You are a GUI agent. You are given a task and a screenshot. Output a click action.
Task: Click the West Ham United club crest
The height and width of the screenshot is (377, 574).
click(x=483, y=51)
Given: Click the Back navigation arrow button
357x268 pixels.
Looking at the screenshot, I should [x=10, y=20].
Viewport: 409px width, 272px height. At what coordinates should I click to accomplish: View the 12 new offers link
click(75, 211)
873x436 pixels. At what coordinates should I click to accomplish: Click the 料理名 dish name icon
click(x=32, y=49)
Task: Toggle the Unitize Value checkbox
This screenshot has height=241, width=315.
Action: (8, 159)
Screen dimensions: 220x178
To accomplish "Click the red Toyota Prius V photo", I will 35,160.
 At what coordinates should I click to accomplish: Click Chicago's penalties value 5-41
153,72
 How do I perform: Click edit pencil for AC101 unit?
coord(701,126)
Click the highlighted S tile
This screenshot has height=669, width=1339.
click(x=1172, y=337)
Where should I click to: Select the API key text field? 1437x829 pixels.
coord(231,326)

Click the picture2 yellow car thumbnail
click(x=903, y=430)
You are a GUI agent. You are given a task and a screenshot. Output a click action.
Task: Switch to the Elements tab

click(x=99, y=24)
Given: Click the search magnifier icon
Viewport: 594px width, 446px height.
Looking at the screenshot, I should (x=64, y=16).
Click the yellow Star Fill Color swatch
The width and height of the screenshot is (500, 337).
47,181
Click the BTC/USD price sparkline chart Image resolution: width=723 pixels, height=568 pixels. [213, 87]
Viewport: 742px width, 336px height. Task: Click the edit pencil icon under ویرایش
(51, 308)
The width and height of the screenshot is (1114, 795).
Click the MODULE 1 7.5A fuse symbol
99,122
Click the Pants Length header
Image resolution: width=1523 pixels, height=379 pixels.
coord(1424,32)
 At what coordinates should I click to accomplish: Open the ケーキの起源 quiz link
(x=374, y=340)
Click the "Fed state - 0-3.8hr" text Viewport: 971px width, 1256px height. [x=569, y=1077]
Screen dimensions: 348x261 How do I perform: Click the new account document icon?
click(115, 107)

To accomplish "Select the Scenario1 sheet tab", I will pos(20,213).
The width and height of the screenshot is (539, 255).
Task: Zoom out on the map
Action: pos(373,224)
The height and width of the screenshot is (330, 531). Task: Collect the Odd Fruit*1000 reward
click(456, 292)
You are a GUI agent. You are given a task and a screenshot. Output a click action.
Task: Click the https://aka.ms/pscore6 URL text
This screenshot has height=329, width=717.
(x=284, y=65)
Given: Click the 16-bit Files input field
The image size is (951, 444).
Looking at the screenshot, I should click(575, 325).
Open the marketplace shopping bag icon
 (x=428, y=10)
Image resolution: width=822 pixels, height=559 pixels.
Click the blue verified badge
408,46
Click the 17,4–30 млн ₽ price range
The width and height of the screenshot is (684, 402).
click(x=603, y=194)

## Your task
Set down the line holding "Task: Click the https://aka.ms/pscore6" and all later lines through the last one in the material above, exactly, and no other lines.

## Exercise result
Task: Click the https://aka.ms/pscore6 URL text
This screenshot has height=329, width=717.
(x=284, y=65)
Given: Click the 16-bit Files input field
The image size is (951, 444).
Looking at the screenshot, I should click(575, 325).
Open the marketplace shopping bag icon
 (x=428, y=10)
Image resolution: width=822 pixels, height=559 pixels.
Click the blue verified badge
408,46
Click the 17,4–30 млн ₽ price range
The width and height of the screenshot is (684, 402).
click(x=603, y=194)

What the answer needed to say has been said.